David, Angleterre : Après un échec à l'école, j'ai commencé à apprendre le français à quarante ans, quand j'ai déménagé à Rennes, avec mon fils qui avait quatre ans à l'époque. Bien que loin de maîtriser la langue, j'ai du faire un effort pour soutenir ses études et j'ai commencé à la trouver à la fois difficile et magnifique. Maintenant, je suis en Angleterre depuis huit ans mais chaque fois que j'écoute une de vos chaînes de radio encore un nouveau mot Anglais s'y glisse dans le vocabulaire. Ce matin, sur France Info, c'était “people”. Alors je cherche désespérément un moyen de retourner travailler chez vous avant que l'on ne permette à cette belle langue de disparaître pour toujours.
Edgar, Mexico, Mexique : Le français au Mexique n’est plus parlé que par nous les professeurs, nos étudiants et les francophones (Français, Québécois, Haïtiens, etc...)
Ugo, Vérone, Italie : Nous vivons dans une époque marquée par la mondialisation, par Internet et par les goûts importés des Etats-Unis. Par conséquent l'anglais s'impose comme langue véhiculaire et comme véritable passeport pour communiquer avec le monde entier. Le français n'arrive pas (plus) à soutenir un tel rôle.
Alain, Bucarest : Rentrez chez Orange, BRD, Boulangerie Paul et autres filiales d’entreprises françaises installées à Bucarest et dites « Bonjour » et aussitôt quelqu’un vous répondra……en anglais !
Le Français, langue de culture, pour des élites?Agnès, Grèce : Une langue est un moyen de communiquer ainsi que le reflet de notre culture et de notre économie. De nos jours, des langues ignorées ou méprisées auparavant prennent désormais une place importante dans l'international dû a l'évolution de l'économie du pays. (…) Cependant il y aura toujours des personnes de par le monde qui seront attachées a notre patrimoine culturel, admiratifs d'une certaine littérature etc.. et qui voudront parler le français. Par contre on ne peut pas imposer notre langue aux autres, fini le temps des croisades et de la colonisation. L'attirance pour la langue française ne peut venir qu'avec l'attirance pour une certaine image de la France. Est-ce encore possible de nos jours, et est-ce cela que l'on veut vraiment?
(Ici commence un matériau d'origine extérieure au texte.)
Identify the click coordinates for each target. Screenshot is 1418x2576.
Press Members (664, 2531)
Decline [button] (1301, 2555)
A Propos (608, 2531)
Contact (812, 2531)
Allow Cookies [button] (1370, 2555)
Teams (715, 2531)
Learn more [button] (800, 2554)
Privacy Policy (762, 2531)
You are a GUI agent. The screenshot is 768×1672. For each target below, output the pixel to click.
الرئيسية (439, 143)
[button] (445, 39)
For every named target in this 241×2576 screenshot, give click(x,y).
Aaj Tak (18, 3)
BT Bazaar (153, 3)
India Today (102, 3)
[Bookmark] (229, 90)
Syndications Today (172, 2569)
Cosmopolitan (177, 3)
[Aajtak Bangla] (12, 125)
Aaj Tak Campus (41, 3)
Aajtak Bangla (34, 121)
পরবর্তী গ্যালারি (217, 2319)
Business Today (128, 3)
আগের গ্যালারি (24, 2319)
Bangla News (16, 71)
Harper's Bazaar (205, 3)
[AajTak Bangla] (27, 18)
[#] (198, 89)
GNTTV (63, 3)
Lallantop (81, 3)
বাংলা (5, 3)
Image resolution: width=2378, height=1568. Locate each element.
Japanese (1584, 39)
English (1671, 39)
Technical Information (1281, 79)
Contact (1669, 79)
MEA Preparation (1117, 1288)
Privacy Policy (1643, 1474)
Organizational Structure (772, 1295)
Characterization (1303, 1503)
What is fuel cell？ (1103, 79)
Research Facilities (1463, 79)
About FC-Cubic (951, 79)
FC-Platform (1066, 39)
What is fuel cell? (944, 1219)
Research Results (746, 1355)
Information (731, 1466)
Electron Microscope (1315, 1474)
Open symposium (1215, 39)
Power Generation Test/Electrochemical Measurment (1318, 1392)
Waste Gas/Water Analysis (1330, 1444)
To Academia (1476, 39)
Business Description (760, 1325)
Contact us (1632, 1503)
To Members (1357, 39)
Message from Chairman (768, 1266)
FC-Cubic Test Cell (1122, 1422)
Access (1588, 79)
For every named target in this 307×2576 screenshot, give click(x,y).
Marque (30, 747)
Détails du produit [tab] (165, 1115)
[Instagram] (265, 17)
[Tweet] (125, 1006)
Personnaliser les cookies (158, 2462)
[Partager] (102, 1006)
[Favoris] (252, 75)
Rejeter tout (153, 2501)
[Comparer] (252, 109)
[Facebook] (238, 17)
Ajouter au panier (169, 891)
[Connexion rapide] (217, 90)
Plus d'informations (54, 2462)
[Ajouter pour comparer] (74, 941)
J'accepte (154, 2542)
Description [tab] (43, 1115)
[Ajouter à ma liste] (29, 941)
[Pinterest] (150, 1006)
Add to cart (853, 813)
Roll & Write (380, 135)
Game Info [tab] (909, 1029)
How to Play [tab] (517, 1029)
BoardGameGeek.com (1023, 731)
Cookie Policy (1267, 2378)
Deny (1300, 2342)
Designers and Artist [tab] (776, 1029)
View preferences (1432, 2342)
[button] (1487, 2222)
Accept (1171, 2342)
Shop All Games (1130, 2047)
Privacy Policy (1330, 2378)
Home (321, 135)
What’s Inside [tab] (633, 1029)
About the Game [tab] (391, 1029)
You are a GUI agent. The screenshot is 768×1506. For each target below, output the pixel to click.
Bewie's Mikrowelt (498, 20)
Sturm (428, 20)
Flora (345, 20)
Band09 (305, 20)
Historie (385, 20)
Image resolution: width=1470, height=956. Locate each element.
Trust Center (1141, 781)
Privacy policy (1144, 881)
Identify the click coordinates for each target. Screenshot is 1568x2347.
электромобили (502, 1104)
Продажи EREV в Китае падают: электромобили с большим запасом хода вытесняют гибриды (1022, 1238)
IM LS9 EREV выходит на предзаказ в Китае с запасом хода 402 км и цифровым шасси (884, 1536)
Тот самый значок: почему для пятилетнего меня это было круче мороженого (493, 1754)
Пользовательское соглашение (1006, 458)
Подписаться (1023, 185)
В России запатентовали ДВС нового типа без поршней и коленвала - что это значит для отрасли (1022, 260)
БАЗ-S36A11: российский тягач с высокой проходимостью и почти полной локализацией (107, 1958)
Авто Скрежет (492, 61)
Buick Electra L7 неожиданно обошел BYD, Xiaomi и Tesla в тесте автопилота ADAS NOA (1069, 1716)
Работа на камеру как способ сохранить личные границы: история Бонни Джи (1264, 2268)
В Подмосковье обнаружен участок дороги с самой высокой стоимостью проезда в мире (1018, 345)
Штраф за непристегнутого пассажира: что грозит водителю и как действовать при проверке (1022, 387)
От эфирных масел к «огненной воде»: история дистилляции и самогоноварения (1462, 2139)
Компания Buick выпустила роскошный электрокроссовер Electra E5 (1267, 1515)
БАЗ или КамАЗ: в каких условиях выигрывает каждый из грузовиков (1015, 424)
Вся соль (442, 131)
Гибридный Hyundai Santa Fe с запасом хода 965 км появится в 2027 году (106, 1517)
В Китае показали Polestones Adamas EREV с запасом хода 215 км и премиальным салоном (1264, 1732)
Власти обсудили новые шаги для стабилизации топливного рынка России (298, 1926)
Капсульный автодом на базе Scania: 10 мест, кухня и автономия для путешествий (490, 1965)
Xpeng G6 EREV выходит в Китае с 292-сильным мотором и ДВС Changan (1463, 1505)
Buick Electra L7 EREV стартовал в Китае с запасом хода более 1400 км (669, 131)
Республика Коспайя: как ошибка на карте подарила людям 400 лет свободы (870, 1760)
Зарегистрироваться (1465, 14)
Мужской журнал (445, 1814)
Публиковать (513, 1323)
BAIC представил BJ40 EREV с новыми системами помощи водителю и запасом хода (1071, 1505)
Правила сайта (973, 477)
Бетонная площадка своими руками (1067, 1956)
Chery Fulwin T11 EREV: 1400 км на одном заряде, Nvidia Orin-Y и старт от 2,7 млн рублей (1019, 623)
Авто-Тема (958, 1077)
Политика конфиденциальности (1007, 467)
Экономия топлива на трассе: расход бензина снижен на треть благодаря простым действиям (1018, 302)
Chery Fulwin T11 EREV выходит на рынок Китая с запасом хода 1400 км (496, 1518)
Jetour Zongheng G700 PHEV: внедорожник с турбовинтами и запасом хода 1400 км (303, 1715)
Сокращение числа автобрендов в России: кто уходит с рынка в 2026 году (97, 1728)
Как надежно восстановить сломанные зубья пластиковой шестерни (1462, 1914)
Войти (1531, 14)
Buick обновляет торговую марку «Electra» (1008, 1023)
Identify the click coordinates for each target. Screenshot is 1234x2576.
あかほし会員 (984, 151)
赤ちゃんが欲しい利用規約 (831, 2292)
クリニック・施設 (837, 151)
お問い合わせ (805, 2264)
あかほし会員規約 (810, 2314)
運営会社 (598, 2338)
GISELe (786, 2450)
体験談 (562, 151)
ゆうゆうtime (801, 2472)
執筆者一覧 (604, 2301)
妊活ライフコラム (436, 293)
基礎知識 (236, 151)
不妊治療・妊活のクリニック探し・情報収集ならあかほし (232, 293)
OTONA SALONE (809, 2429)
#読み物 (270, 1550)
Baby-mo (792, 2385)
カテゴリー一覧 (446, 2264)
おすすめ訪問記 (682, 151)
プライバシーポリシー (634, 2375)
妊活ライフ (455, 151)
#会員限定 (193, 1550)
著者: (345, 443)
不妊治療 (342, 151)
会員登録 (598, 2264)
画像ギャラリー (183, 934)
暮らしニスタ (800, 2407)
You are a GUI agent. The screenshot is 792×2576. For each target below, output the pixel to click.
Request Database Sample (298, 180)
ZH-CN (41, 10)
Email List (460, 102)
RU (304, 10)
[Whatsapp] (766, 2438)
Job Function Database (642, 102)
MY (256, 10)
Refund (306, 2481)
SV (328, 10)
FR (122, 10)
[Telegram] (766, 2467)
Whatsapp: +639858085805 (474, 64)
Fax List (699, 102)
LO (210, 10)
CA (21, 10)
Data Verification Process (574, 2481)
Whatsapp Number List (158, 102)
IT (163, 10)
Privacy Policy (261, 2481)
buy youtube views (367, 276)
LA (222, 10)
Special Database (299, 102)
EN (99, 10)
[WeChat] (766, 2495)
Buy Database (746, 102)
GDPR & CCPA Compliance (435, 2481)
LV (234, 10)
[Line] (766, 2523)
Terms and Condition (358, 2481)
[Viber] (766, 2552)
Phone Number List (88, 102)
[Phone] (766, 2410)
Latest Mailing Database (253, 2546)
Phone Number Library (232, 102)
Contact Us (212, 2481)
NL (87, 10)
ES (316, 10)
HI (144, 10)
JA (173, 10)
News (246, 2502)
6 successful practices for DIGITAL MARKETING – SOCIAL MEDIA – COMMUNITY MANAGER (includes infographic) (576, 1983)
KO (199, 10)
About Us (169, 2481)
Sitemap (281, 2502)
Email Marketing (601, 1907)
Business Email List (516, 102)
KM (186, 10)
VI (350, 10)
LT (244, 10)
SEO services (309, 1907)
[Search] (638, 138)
Claire, Chili : Tous les étrangers que j'ai connu et qui parlent français le parlent bien, avec de jolis mots, en connaissant le B-A BA de notre culture. Cependant, ces personnes sont bien souvent issues de la classe sociale aisée. En effet, le français étant synonyme d'éducation et de culture, ce n'est pas une langue que tout le monde a l'opportunité d'apprendre. Eh oui, le français vu de l'étranger est comme un objet de parade pour se différencier de ceux et celles qui ne le comprennent pas et ainsi créer des barrières entre les personnes.
Esteban, Mexico, Mexique : C´est bien connu que la langue française tient plus de la réflexion que de la spontanéité chaleureuse d´un latino : mais parler français, c´est bien essayer d´oublier ce cœur pour essayer de faire fonctionner la machine cerveau toute complète. Est-ce que cela peut empêcher un latino de parler français ? Mais non ! (…) Moi, j´adore parler la langue de Molière au jour le jour en allant plus du coté de mon cœur que de mon cerveau. Toutes ces règles qui envahissent l´expression en français, moi je les utilise après avoir consulté mon coté sentiment : d´abord le sang qui coule dans mes veines et après les règles qui se collent à la langue française. Cela donne une langue plus vivante, plus familière pour mes mœurs qui font appel à des sentiments, à des manières plus commodes, plus suaves.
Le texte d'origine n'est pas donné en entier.